*** Opening PROVIDED PASSAGE ***

# ask probably offline stuff



## probably offline (Oct 8, 2012)

because @gopherinferno told me to make this thread


----------



## Telliblah (Sep 19, 2015)

Bamse eller Kalle Anka?


----------



## gopherinferno (Apr 7, 2009)

PM me for my address if you guys want to show me gratitude for making this happen with grandiose gifts


----------



## Kevin001 (Jan 2, 2015)

Age, height, and weight pls?


----------



## probably offline (Oct 8, 2012)

Telliblah said:


> Bamse eller Kalle Anka?


Fan vad svårt. Bamse har högre mysfaktor, men Kalle Anka... är ju Kalle Anka. Jag väljer att vara patriotisk. Bamse!



Kevin001 said:


> Age, height, and weight pls?


34/1.68m/~50 kg


----------



## Telliblah (Sep 19, 2015)

probably offline said:


> Fan vad svårt. Bamse har högre mysfaktor, men Kalle Anka... är ju Kalle Anka. Jag väljer att vara patriotisk. Bamse!


Ja det är fan något speciellt med Bamse.


----------



## probably offline (Oct 8, 2012)

^

hadja hadja hadja


----------



## gunner21 (Aug 4, 2012)

When are you offline? 

What are your opinions about free-market economy? 

What would you prefer? An ******* who makes you laugh or a sensitive guy who's boring.


----------



## probably offline (Oct 8, 2012)

gunner21 said:


> When are you offline?
> 
> What are your opinions about free-market economy?
> 
> What would you prefer? An ******* who makes you laugh or a sensitive guy who's boring.


I believe that everything on the market should be free, because my wallet is suffering. Yes.

An ******* who makes me laugh.

edit:

I'm always offline(I have stand-ins)


----------



## SofaKing (May 9, 2014)

I'm assuming there might be several marriage proposals...it's a guess.


----------



## nubly (Nov 2, 2006)

Did you ever get the crack on your laptop fixed?
_Posted via Mobile Device_


----------



## versikk (Nov 25, 2013)

probably offline said:


> I believe that everything on the market should be free, because my wallet is suffering. Yes.
> 
> An ******* who makes me laugh.
> 
> ...

*** Closing PROVIDED PASSAGE ***

WORK ORDER 1: In the forum thread, what age, height, and weight does probably offline give in reply to Kevin001?
WORK ORDER 2: Restate word for word the part of the forum thread from "## gopherinferno (Apr" up to and including "(Jan 2, 2015)".

*** Opening ENTRIES SHOWN ***

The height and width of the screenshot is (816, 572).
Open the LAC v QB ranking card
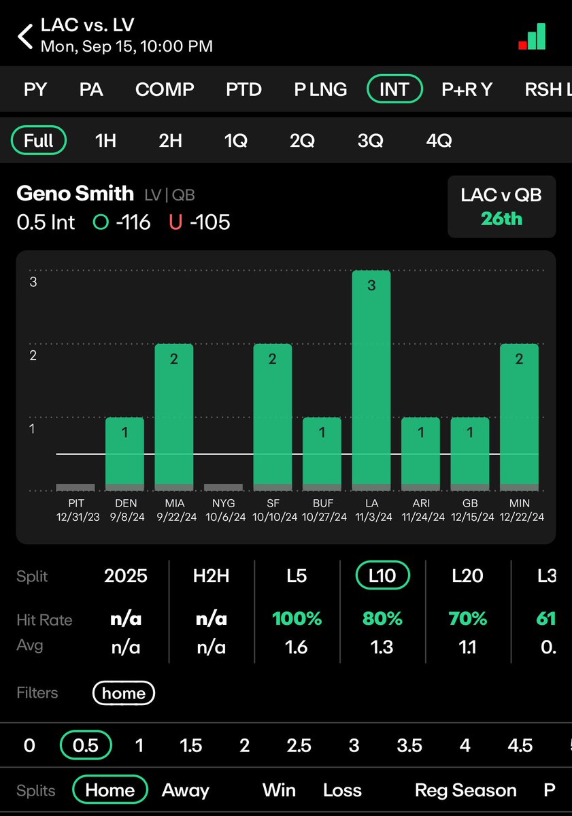(501, 207)
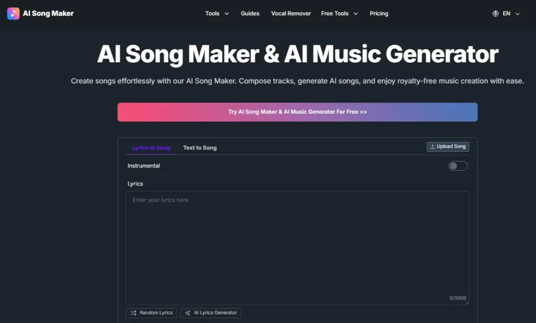Open the Vocal Remover page
Viewport: 536px width, 323px height.
click(291, 14)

*** Closing ENTRIES SHOWN ***

FINAL ANSWER 1: 34 years old, 1.68 m tall, and about 50 kg.

FINAL ANSWER 2:
## gopherinferno (Apr 7, 2009)

PM me for my address if you guys want to show me gratitude for making this happen with grandiose gifts


----------



## Kevin001 (Jan 2, 2015)